United States District Court, D. Nevada

August 26, 2019

BANK OF NEW YORK MELLON, f/k/a Bank of New York, as Trustee for the Certificateholders of the CWABS, Inc., Asset-Backed Certificates, Series 2006-2, Plaintiff,
v.
SOMMERSET PARK HOMEOWNERS ASSOCIATION, et al., Defendants.

          ORDER

          GLORIA M. NAVARRO, CHIEF JUDGE UNITED STATES DISTRICT COURT

         Pending before the Court are the Motions for Default Judgment, (ECF Nos. 100, 102- 03), filed by Defendant SFR Investments Pool 1, LLC (“SFR”), against Cross-Defendants Liliana M. Morfin and Raul Chiang-Bueno (“Borrowers”), Household Finance Realty Corporation (“HFRC”), and Allied Collection Services, Inc. (“Allied”) (collectively “Cross-Defendants”). For the reasons addressed below, SFR's Motions for Default Judgment are GRANTED.

         I. BACKGROUND[1]

         This case arises from the non-judicial foreclosure on real property located at 6652 Lund Drive, Las Vegas, Nevada 89108 (the “Property”). (See Deed of Trust, ECF No. 85-1). Borrowers financed their purchase of the Property in 2005 by way of a loan in the amount of $228, 000 secured by a deed of trust. (Id.). Plaintiff Bank of New York Mellon (“Plaintiff”) became beneficiary under the deed of trust through an assignment recorded on November 17, 2017. (See Assignments of Deed of Trust, ECF Nos. 85-2-85-5).

         Upon Borrowers' failure to pay all amounts due, Sommerset Park Homeowners Association (“HOA”), through its agent Alessi & Koenig, LLC (“A&K”), initiated foreclosure proceedings on the Property. Pursuant to NRS Chapter 116, A&K recorded a notice of delinquent assessment lien, following by a notice of default and election to sell. (See Notice of Lien, ECF No. 85-8); (Notice of Default, ECF No. 85-9).

> Data listing
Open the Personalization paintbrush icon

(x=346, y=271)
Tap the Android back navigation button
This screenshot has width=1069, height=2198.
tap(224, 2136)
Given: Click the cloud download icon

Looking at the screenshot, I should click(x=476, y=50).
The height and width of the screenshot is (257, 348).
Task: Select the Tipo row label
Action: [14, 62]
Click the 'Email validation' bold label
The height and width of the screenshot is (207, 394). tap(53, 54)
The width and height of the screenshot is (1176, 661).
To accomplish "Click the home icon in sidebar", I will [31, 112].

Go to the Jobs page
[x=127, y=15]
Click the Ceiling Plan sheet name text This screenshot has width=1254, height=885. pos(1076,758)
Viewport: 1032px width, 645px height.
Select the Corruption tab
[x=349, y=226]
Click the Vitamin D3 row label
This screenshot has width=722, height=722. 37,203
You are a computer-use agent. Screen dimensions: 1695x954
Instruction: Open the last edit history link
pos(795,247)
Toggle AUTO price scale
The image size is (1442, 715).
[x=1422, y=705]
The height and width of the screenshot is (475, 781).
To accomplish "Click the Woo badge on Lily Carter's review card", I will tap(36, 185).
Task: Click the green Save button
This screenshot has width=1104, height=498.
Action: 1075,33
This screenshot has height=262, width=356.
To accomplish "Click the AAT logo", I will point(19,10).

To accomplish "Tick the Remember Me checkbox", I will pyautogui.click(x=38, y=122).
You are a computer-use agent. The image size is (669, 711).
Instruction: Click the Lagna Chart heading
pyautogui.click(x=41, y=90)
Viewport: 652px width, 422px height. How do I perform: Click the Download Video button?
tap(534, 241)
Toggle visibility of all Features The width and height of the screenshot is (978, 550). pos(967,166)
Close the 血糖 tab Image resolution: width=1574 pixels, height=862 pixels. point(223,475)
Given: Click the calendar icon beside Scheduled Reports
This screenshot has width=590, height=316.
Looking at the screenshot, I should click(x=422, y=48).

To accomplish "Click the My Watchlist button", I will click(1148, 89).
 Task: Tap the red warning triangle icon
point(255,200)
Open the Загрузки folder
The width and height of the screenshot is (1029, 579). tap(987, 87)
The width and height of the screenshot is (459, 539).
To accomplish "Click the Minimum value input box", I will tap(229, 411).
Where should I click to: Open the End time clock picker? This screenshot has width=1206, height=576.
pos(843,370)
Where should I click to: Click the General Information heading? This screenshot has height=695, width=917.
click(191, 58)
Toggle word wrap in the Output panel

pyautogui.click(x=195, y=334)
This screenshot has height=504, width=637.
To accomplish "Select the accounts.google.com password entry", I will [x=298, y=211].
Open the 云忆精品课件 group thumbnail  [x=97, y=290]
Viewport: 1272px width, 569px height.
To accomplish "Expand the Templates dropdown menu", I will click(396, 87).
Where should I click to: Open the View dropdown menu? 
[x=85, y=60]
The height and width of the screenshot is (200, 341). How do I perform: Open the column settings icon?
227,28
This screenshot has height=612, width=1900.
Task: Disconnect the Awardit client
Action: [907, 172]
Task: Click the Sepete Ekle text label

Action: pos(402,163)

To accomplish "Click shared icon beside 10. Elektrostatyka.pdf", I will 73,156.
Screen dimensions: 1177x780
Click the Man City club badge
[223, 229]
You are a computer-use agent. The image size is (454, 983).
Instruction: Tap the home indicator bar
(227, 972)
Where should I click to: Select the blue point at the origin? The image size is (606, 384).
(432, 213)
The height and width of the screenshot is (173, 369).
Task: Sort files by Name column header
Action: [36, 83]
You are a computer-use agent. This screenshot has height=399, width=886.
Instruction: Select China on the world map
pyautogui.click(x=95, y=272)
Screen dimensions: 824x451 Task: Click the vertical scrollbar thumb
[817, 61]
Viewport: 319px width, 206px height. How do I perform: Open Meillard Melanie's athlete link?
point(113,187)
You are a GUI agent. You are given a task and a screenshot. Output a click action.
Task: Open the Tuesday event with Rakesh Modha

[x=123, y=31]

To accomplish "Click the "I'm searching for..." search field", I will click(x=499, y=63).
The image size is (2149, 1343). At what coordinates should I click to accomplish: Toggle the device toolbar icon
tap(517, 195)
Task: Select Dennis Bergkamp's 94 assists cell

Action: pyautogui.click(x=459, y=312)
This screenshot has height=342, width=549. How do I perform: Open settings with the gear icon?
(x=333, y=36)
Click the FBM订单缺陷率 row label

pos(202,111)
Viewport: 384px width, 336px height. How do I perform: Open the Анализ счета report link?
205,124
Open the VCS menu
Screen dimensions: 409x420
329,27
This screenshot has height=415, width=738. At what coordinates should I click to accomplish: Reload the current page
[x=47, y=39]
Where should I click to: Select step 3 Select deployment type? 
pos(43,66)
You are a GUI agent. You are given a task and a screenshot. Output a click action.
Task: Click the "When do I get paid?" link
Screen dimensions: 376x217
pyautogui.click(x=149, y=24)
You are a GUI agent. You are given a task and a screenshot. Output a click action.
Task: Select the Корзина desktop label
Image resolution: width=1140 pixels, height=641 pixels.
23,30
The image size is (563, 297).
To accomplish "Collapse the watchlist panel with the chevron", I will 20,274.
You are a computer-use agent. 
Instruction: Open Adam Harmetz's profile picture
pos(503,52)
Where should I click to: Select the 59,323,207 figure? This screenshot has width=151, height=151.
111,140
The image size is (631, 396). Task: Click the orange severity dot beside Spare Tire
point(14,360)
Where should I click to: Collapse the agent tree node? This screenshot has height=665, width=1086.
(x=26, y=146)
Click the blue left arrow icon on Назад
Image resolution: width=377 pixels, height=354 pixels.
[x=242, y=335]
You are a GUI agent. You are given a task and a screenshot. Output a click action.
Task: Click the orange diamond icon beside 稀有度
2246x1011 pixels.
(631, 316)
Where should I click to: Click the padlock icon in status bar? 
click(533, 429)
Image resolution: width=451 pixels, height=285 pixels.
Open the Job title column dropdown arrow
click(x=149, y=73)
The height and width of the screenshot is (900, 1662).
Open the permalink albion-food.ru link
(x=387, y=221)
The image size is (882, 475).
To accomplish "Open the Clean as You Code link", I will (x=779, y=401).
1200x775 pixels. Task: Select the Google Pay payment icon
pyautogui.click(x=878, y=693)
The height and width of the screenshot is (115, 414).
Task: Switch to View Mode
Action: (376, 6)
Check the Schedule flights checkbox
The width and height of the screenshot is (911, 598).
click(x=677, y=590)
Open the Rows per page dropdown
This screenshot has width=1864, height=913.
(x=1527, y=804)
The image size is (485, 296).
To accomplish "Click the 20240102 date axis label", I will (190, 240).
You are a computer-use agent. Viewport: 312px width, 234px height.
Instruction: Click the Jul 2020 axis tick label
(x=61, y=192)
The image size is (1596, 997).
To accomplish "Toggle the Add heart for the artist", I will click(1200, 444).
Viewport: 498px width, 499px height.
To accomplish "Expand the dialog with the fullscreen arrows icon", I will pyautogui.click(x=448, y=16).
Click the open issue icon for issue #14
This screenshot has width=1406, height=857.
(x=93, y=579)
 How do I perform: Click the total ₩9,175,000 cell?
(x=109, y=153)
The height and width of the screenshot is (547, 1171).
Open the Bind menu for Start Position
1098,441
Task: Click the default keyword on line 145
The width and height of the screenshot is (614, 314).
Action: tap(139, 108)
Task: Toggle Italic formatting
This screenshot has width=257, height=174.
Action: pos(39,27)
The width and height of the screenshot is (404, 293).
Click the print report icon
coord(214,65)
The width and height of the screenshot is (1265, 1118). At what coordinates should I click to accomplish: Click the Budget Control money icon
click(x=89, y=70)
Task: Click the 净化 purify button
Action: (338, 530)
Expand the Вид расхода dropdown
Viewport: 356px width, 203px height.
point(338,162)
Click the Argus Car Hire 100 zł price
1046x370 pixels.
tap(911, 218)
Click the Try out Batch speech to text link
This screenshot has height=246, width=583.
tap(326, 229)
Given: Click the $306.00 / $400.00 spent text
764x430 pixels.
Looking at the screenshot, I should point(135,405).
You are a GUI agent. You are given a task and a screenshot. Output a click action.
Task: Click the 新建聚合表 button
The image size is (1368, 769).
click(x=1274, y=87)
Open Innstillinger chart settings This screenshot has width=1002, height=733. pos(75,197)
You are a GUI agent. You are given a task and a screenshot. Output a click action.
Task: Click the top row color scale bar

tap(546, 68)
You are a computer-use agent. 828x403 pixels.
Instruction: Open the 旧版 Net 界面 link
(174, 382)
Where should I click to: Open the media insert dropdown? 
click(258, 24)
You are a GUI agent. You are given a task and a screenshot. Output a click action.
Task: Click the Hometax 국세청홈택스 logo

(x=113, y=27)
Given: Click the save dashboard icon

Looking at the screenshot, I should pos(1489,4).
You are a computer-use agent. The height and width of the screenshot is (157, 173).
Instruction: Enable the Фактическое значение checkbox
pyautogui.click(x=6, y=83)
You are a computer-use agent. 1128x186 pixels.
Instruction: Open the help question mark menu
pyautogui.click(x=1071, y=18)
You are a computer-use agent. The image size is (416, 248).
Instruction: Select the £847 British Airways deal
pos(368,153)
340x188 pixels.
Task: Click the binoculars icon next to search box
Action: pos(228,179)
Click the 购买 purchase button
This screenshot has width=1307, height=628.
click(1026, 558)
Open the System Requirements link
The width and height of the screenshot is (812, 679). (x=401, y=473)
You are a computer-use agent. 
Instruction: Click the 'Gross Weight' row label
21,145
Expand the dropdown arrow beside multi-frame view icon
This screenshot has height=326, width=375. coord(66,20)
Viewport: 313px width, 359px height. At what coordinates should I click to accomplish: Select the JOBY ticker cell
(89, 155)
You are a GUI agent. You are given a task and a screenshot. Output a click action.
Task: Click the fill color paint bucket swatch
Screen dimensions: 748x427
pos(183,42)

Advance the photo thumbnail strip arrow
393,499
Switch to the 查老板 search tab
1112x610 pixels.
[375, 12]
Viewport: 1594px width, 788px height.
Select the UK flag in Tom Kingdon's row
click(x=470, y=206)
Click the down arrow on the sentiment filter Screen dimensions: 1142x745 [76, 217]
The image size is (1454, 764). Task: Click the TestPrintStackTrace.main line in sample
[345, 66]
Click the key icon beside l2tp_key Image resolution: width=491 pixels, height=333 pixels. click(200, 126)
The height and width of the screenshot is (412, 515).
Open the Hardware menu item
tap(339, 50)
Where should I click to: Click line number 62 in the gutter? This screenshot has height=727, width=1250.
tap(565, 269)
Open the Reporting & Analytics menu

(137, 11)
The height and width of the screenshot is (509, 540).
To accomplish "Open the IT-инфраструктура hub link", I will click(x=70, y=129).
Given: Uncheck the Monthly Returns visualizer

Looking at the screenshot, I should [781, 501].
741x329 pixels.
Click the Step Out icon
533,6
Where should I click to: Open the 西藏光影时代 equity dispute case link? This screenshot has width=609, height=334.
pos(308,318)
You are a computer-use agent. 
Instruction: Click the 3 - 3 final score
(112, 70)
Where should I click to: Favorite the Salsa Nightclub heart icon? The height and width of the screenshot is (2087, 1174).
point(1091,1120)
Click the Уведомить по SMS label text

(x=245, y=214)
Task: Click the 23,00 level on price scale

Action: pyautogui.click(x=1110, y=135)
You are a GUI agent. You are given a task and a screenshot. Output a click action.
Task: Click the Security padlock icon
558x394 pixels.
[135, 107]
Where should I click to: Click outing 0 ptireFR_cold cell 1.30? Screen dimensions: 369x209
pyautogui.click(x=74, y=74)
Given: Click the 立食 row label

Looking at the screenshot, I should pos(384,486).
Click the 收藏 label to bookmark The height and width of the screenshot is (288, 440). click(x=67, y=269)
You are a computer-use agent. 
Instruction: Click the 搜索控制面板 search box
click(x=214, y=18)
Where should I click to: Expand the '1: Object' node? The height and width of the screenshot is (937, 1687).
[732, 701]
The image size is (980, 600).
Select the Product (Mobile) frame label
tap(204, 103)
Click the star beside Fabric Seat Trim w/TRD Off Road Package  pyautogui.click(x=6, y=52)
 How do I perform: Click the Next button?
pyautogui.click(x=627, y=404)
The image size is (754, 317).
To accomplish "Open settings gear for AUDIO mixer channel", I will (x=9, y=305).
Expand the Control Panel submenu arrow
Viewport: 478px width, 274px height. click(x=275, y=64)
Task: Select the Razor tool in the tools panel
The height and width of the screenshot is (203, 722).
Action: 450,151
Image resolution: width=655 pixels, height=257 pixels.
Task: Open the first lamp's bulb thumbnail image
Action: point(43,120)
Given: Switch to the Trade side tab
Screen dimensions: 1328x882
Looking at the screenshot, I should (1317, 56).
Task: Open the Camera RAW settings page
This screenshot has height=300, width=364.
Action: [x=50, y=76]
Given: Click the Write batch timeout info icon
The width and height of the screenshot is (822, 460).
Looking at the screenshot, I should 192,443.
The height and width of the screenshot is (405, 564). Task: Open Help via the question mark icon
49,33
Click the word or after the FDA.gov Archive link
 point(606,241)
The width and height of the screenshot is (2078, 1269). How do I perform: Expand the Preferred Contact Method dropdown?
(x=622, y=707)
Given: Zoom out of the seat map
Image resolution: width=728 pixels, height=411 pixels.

> Written problem 1
Answer these questions from the court order:
(a) Which judge's name appears on the order?
(b) On what date was the assignment that made Plaintiff beneficiary under the deed of trust recorded?
(c) Through which agent did the HOA initiate foreclosure proceedings on the Property?
> Written problem 2
Print the part of the court order starting at "August 26, 2019" and ending at "et al., Defendants.".
The records were drawn from a separate source.

> Finished answer 1
(a) Gloria M. Navarro, Chief Judge, United States District Court
(b) November 17, 2017
(c) Alessi & Koenig, LLC (A&K)

> Finished answer 2
August 26, 2019

BANK OF NEW YORK MELLON, f/k/a Bank of New York, as Trustee for the Certificateholders of the CWABS, Inc., Asset-Backed Certificates, Series 2006-2, Plaintiff,
v.
SOMMERSET PARK HOMEOWNERS ASSOCIATION, et al., Defendants.